### EXERCISE PROMPT
Reproduce, without any change, the items from the line containing "The height and width of the screenshot is (655, 759)." through the line containing "This screenshot has height=246, width=326.", both of those lines included.

··· DATASET RECORDS

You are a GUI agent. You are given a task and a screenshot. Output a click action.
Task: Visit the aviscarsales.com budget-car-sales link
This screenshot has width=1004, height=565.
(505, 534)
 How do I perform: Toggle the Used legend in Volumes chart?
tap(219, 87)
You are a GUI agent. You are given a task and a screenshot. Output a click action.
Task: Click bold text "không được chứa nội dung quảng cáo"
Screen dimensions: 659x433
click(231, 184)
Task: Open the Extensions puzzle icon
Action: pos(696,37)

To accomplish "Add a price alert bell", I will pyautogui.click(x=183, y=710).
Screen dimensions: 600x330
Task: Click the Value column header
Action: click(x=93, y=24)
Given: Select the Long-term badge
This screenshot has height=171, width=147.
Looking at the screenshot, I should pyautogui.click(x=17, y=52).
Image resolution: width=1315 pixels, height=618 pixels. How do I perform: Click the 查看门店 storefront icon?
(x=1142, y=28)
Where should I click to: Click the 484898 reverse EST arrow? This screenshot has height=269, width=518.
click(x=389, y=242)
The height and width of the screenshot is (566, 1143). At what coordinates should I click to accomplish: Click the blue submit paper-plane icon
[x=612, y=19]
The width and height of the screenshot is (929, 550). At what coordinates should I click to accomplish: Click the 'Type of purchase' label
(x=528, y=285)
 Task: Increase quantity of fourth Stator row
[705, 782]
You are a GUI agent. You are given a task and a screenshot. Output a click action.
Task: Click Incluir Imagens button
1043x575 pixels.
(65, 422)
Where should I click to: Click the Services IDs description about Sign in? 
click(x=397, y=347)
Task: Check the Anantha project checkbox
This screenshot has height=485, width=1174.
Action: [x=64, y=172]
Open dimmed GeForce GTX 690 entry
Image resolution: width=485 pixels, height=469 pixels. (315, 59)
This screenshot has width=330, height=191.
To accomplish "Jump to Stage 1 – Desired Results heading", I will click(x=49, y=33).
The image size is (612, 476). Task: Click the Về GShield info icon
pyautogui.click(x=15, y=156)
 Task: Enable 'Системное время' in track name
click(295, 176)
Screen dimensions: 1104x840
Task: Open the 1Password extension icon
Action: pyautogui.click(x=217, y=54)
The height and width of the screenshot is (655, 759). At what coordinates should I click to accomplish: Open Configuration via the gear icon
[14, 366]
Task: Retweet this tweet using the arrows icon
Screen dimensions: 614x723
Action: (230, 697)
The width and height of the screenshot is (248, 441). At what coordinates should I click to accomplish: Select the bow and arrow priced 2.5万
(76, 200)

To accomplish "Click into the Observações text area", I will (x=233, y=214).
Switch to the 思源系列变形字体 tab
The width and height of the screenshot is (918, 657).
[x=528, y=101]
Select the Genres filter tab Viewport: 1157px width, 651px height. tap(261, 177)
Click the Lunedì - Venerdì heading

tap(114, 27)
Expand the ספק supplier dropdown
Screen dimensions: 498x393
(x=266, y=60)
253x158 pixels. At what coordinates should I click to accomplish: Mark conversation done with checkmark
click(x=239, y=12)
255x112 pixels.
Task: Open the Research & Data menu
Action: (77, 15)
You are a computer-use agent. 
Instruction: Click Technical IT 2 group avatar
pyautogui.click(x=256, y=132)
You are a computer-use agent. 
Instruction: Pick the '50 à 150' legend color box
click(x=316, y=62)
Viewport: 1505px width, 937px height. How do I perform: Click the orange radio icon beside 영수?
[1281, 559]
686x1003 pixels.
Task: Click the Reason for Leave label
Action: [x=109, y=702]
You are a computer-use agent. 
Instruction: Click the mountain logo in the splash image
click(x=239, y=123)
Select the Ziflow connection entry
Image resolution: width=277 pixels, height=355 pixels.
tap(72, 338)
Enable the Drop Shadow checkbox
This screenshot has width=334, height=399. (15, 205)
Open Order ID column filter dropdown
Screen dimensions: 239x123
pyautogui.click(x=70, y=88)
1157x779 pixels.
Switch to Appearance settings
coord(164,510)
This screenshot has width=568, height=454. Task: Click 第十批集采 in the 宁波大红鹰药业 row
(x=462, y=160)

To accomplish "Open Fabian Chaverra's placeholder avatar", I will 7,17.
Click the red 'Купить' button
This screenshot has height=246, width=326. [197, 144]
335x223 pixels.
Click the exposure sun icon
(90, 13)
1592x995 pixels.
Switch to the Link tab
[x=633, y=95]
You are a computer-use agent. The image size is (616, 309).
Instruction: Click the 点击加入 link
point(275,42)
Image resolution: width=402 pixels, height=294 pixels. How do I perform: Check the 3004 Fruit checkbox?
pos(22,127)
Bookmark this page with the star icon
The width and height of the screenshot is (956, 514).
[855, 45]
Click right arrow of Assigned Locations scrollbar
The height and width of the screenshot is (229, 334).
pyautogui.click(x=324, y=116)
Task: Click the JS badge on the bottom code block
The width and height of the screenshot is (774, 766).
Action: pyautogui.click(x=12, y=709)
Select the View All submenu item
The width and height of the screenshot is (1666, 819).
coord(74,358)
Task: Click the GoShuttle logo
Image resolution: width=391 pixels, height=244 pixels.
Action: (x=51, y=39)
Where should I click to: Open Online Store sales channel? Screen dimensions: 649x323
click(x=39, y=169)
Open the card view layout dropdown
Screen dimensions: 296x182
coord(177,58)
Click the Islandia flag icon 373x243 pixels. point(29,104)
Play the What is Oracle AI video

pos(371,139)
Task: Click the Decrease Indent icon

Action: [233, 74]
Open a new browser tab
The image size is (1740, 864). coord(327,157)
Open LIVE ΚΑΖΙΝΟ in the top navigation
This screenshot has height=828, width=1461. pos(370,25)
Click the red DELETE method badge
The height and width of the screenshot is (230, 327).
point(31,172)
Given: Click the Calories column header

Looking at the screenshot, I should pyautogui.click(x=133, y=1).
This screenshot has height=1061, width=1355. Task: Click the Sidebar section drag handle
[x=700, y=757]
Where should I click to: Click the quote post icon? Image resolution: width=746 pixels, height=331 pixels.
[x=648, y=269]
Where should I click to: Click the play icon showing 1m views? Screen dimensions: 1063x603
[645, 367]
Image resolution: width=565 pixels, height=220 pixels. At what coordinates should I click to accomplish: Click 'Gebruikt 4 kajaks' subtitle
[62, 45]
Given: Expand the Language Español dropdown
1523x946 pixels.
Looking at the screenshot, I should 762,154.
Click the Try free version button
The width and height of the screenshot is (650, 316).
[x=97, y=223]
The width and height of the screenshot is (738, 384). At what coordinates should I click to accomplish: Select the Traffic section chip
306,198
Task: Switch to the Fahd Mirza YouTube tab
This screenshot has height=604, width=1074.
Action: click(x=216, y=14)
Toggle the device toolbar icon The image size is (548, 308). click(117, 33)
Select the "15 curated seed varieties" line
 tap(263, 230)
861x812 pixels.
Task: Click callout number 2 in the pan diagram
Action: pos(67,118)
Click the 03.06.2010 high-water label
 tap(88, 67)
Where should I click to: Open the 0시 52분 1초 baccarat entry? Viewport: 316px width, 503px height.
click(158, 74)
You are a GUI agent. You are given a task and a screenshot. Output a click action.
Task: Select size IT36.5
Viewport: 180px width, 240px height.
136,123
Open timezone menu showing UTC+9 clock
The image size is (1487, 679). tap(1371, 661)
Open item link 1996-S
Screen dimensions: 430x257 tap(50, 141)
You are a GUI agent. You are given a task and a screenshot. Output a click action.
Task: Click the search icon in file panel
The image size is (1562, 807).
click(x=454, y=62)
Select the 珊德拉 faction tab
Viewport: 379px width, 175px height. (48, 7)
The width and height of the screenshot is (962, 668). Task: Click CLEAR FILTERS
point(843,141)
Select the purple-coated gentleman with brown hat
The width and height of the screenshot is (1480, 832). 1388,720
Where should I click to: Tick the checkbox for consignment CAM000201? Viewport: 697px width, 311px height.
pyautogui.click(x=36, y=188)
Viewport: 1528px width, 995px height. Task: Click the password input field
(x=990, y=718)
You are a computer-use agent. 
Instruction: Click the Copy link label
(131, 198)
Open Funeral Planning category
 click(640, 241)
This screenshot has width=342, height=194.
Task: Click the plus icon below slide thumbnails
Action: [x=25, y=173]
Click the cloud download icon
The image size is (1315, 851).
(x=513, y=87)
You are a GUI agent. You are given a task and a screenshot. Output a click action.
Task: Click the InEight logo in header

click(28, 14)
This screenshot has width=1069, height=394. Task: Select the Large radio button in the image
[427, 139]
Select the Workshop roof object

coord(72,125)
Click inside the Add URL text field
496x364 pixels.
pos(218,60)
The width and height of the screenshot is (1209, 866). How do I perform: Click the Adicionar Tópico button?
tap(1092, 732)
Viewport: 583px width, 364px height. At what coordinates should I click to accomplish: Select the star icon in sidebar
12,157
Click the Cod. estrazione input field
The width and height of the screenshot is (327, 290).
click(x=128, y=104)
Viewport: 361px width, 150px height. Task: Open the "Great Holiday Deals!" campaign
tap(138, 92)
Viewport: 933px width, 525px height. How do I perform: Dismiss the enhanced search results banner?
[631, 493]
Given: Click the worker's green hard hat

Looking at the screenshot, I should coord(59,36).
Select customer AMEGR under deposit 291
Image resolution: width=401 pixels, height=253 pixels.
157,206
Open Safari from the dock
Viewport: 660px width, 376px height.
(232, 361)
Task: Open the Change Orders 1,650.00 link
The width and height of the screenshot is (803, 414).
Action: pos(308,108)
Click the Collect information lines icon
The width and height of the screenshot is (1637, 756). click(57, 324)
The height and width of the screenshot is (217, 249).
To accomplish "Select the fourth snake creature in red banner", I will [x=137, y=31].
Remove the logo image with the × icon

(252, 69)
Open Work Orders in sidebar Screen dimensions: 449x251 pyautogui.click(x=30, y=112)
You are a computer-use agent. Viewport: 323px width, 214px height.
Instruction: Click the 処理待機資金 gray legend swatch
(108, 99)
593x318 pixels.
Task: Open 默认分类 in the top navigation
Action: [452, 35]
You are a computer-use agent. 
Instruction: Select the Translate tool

······

### ANSWER
The height and width of the screenshot is (655, 759). At what coordinates should I click to accomplish: Open Configuration via the gear icon
[14, 366]
Task: Retweet this tweet using the arrows icon
Screen dimensions: 614x723
Action: (230, 697)
The width and height of the screenshot is (248, 441). At what coordinates should I click to accomplish: Select the bow and arrow priced 2.5万
(76, 200)

To accomplish "Click into the Observações text area", I will (x=233, y=214).
Switch to the 思源系列变形字体 tab
The width and height of the screenshot is (918, 657).
[x=528, y=101]
Select the Genres filter tab Viewport: 1157px width, 651px height. tap(261, 177)
Click the Lunedì - Venerdì heading

tap(114, 27)
Expand the ספק supplier dropdown
Screen dimensions: 498x393
(x=266, y=60)
253x158 pixels. At what coordinates should I click to accomplish: Mark conversation done with checkmark
click(x=239, y=12)
255x112 pixels.
Task: Open the Research & Data menu
Action: (77, 15)
You are a computer-use agent. 
Instruction: Click Technical IT 2 group avatar
pyautogui.click(x=256, y=132)
You are a computer-use agent. 
Instruction: Pick the '50 à 150' legend color box
click(x=316, y=62)
Viewport: 1505px width, 937px height. How do I perform: Click the orange radio icon beside 영수?
[1281, 559]
686x1003 pixels.
Task: Click the Reason for Leave label
Action: [x=109, y=702]
You are a computer-use agent. 
Instruction: Click the mountain logo in the splash image
click(x=239, y=123)
Select the Ziflow connection entry
Image resolution: width=277 pixels, height=355 pixels.
tap(72, 338)
Enable the Drop Shadow checkbox
This screenshot has width=334, height=399. (15, 205)
Open Order ID column filter dropdown
Screen dimensions: 239x123
pyautogui.click(x=70, y=88)
1157x779 pixels.
Switch to Appearance settings
coord(164,510)
This screenshot has width=568, height=454. Task: Click 第十批集采 in the 宁波大红鹰药业 row
(x=462, y=160)

To accomplish "Open Fabian Chaverra's placeholder avatar", I will 7,17.
Click the red 'Купить' button
This screenshot has height=246, width=326. [197, 144]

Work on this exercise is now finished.